What to produce: Filter out every line below that lacks "title", and copy the rest.
===== Material shown =====
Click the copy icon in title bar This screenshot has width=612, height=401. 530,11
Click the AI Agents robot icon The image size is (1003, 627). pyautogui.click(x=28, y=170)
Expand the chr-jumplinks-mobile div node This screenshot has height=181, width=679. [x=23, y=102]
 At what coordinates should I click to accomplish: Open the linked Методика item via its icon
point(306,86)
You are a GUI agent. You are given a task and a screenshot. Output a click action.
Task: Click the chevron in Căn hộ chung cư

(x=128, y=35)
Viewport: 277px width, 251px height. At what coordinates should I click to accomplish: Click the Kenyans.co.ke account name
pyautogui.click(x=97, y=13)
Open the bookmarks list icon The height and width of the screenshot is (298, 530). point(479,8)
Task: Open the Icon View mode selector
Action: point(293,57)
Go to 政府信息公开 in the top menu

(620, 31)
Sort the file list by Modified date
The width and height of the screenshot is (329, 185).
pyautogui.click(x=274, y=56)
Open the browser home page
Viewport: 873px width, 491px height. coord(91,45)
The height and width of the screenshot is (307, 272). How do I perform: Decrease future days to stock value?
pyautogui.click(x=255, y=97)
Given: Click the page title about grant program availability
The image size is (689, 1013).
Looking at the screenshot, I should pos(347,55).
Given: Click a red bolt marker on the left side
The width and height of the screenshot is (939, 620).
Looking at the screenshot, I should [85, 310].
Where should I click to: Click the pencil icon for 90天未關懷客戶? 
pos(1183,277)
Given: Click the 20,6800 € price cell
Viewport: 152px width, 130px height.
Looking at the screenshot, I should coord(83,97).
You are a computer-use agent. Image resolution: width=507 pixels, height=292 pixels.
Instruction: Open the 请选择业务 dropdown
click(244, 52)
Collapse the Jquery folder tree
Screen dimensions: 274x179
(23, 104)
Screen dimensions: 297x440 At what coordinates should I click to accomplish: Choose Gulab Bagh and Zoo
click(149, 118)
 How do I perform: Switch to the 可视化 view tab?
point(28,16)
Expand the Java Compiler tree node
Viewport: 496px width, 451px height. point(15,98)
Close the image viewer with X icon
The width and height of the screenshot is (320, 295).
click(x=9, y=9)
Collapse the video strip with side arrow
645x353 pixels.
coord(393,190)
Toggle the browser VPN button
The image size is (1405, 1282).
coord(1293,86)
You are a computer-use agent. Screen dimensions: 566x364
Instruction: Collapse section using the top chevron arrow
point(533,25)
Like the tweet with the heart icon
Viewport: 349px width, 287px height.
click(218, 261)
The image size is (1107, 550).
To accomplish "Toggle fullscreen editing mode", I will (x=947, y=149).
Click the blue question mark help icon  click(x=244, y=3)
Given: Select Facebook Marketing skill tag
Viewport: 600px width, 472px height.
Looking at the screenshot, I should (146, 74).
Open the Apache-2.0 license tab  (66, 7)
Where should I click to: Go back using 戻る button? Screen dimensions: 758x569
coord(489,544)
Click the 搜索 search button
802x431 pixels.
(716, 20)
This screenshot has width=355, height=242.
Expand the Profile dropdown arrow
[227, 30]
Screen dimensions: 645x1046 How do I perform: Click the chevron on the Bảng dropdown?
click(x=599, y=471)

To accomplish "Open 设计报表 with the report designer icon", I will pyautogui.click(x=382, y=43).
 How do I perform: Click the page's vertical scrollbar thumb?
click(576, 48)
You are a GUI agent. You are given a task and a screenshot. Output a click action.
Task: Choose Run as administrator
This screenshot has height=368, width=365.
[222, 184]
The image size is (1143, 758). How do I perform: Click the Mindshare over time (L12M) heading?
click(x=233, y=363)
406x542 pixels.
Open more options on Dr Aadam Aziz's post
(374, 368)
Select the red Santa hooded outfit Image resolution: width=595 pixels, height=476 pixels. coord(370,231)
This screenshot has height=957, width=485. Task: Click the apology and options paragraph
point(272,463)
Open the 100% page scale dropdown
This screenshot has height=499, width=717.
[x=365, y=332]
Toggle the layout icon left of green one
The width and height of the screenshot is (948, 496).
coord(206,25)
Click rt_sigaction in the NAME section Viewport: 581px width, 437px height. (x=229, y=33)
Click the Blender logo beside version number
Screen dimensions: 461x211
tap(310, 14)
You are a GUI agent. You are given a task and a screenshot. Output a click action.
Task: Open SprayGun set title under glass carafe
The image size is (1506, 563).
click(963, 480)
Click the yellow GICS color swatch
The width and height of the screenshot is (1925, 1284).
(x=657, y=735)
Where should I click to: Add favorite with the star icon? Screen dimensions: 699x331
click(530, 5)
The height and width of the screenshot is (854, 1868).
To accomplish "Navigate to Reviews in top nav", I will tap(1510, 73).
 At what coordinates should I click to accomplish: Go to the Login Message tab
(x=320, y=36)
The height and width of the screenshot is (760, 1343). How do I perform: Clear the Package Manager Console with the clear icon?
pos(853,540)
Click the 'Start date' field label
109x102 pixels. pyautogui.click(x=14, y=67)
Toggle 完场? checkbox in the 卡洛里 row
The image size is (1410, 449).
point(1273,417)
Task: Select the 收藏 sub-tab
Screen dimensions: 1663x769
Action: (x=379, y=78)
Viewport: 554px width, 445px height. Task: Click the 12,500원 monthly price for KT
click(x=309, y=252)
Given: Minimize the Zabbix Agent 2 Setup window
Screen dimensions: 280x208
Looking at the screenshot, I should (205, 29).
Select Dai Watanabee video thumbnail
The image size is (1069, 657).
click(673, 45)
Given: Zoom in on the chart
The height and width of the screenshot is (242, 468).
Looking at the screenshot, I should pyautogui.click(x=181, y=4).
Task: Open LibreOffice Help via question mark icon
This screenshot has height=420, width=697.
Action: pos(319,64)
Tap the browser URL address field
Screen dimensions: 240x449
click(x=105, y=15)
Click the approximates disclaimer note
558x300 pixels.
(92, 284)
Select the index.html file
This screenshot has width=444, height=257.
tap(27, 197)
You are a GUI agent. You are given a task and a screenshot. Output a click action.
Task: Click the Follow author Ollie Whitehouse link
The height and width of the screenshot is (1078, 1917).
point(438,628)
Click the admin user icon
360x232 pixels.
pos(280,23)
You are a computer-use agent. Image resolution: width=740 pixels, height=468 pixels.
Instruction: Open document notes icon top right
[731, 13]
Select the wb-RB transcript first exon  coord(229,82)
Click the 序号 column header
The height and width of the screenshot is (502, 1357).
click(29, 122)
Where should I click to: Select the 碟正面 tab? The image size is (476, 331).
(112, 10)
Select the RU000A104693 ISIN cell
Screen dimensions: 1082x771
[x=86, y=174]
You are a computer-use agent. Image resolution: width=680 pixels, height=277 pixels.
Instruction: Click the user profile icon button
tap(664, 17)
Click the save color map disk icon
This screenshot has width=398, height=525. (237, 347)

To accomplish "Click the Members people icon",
=====
Response to the task:
Click the copy icon in title bar This screenshot has width=612, height=401. 530,11
Given: Click the page title about grant program availability
Task: Open SprayGun set title under glass carafe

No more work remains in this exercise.